* Begin Selection *
Spark-SQL : How to read a TSV or CSV file into dataframe and apply a custom schema?

I'm using Spark 2.0 while working with tab-separated value (TSV) and comma-separated value (CSV) files. I want to load the data into Spark-SQL dataframes, where I would like to control the schema completely when the files are read. I don't want Spark to guess the schema from the data in the file.
How would I load TSV or CSV files into Spark SQL Dataframes and apply a schema to them?
Below is a complete Spark 2.0 example of loading a tab-separated value (TSV) file and applying a schema.
I'm using the Iris data set in TSV format from UAH.edu as an example. Here are the first few rows from that file:
Type PW PL SW SL
0 2 14 33 50
1 24 56 31 67
1 23 51 31 69
0 2 10 36 46
1 20 52 30 65
To enforce a schema, you can programmatically build it using one of two methods:
A. Create the schema with StructType:
import org.apache.spark.sql.types._
var irisSchema = StructType(Array(
StructField("Type", IntegerType, true),
StructField("PetalWidth", IntegerType, true),
StructField("PetalLength", IntegerType, true),
StructField("SepalWidth", IntegerType, true),
StructField("SepalLength", IntegerType, true)
))
B. Alternatively, create the schema with a case class and Encoders (this approach is less verbose):
import org.apache.spark.sql.Encoders
case class IrisSchema(Type: Int, PetalWidth: Int, PetalLength: Int,
SepalWidth: Int, SepalLength: Int)
var irisSchema = Encoders.product[IrisSchema].schema
Once you have created your schema, you can use spark.read to read in the TSV file. Note that you can actually also read comma-separated value (CSV) files as well, or any delimited files, as long as you set the option("delimiter", d) option correctly. Further, if you have a data file that has a header line, be sure to set option("header", "true").
* End Selection *
* Begin Listed entries *
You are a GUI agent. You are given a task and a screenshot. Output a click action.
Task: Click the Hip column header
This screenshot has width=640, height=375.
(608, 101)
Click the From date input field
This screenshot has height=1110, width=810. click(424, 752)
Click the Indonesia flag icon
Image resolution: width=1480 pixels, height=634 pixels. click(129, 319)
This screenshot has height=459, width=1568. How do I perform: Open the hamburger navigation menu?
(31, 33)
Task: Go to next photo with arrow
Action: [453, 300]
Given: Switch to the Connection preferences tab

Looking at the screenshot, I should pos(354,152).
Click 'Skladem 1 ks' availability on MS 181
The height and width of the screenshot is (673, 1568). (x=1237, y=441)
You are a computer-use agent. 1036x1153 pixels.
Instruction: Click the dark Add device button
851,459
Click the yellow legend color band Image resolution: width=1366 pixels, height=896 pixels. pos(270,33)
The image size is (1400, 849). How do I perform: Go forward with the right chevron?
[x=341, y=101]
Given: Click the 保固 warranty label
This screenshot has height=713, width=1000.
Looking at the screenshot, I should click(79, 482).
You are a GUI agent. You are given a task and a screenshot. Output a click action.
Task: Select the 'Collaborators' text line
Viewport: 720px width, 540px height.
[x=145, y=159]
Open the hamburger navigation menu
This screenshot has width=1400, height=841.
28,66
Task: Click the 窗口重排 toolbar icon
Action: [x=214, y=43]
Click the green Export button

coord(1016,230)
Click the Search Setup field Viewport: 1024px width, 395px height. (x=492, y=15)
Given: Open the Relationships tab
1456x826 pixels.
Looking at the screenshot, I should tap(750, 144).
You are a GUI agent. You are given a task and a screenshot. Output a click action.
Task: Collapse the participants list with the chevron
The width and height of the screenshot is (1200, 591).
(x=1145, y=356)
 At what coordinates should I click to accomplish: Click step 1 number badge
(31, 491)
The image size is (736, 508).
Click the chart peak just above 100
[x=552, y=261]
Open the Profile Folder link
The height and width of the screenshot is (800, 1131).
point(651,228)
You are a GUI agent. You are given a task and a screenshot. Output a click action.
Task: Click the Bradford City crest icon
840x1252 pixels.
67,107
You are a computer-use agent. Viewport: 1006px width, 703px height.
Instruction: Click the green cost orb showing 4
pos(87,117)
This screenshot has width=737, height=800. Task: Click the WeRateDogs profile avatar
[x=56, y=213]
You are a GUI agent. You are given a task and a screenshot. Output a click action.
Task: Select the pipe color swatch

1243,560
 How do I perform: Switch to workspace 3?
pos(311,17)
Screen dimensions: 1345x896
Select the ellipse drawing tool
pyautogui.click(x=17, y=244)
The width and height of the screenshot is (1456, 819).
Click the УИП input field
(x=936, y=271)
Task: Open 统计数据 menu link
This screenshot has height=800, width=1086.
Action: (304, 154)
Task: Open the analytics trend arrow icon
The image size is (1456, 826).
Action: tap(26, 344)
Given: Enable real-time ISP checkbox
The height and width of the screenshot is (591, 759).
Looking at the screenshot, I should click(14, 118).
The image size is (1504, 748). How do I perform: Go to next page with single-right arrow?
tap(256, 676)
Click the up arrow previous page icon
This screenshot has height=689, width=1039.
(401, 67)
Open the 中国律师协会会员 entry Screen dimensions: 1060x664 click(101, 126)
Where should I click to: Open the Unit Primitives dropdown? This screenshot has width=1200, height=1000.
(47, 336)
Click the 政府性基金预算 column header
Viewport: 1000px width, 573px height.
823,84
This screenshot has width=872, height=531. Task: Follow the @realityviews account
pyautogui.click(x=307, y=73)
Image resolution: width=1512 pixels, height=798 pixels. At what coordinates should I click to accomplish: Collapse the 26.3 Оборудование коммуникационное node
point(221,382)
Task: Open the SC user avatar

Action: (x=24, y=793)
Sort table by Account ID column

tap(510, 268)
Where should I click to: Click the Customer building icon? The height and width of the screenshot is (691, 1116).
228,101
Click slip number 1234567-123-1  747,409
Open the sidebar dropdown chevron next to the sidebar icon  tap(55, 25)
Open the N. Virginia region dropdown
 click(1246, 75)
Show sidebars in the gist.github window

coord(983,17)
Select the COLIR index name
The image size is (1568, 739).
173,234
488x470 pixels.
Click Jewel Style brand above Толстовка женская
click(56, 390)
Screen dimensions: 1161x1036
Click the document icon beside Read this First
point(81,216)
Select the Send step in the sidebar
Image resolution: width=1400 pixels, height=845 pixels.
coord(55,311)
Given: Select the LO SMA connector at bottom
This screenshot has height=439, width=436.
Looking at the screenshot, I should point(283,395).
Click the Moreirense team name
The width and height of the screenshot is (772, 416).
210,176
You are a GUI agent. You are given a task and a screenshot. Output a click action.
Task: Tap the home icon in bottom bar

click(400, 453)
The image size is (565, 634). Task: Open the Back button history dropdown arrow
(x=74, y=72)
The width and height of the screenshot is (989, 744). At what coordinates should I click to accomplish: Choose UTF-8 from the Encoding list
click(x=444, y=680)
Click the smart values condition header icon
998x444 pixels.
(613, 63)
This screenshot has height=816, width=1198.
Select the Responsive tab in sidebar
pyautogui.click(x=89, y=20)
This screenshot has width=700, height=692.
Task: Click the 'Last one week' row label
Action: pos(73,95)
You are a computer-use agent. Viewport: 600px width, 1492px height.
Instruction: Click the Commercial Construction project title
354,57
* End Listed entries *
**Challenge 1:**
In the Spark-SQL thread, print the passage from "I'm using Spark" to "schema to them?".
**Challenge 2:**
According to the Spark-SQL thread, which data set serves as the example, and where does it come from?
**Challenge 3:**
List every field name defined in the StructType schema in the Spark-SQL thread.

**Full output 1:**
I'm using Spark 2.0 while working with tab-separated value (TSV) and comma-separated value (CSV) files. I want to load the data into Spark-SQL dataframes, where I would like to control the schema completely when the files are read. I don't want Spark to guess the schema from the data in the file.
How would I load TSV or CSV files into Spark SQL Dataframes and apply a schema to them?

**Full output 2:**
The Iris data set in TSV format from UAH.edu.

**Full output 3:**
Type, PetalWidth, PetalLength, SepalWidth, SepalLength